A Agência Nacional do Petróleo (ANP) autorizou a Petrobras a retomar as atividades de perfuração no bloco FZA-M-059, na Bacia da Foz do Amazonas, na costa do Amapá. A operação estava suspensa desde 4 de janeiro, após a ocorrência de uma perda de fluido de perfuração no navio-sonda ODN-II, operado pela Foresea. Segundo a ANP, após análises técnicas e avaliação das medidas mitigadoras apresentadas pela companhia, não há mais impedimentos para a continuidade dos trabalhos.

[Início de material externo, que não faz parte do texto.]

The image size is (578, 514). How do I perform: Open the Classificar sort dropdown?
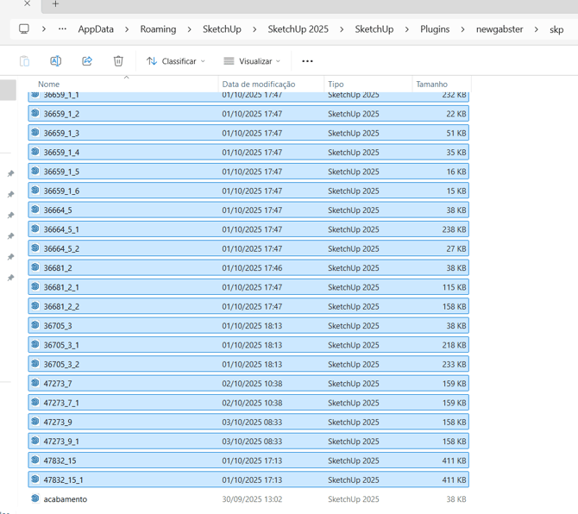tap(176, 61)
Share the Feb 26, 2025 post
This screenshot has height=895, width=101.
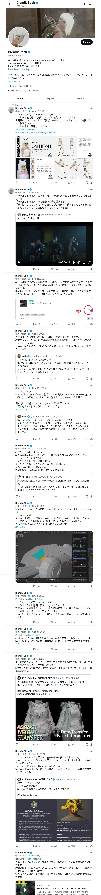[x=91, y=324]
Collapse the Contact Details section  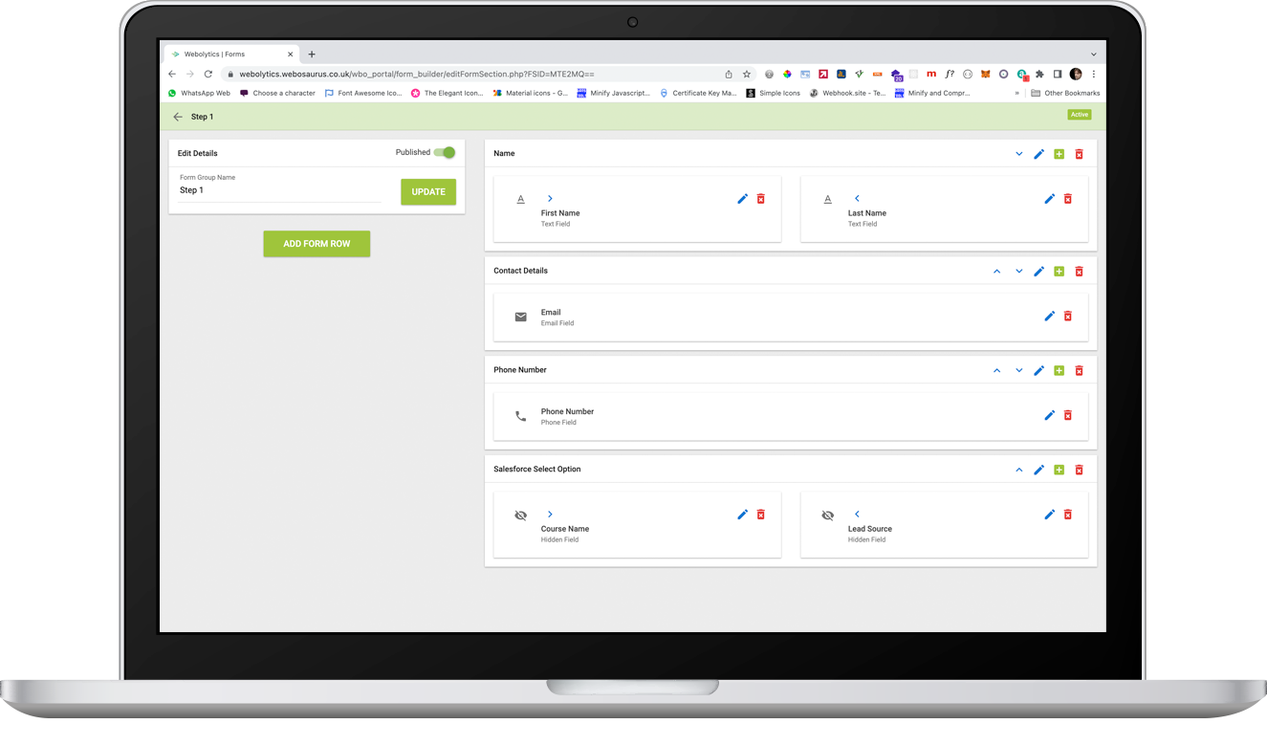click(x=996, y=271)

A retomada, no entanto, foi condicionada ao cumprimento de exigências específicas, como a substituição das juntas das tubulações que interligam as linhas de produção submarinas. No momento do incidente, a Petrobras informou que a perda de fluido foi rapidamente contida e isolada, sem agravamento operacional. O fluido de perfuração é utilizado para manter a pressão do poço, evitar o colapso das paredes, além de lubrificar e resfriar a broca e controlar a subida de gás ou petróleo.
O poço pioneiro do bloco, batizado de Morpho, começou a ser perfurado em outubro do ano passado, em uma lâmina d’água de 2.887 metros. À época, a Petrobras estimou que a campanha de perfuração teria duração aproximada de cinco meses, dentro do cronograma exploratório da companhia para a região da Margem Equatorial.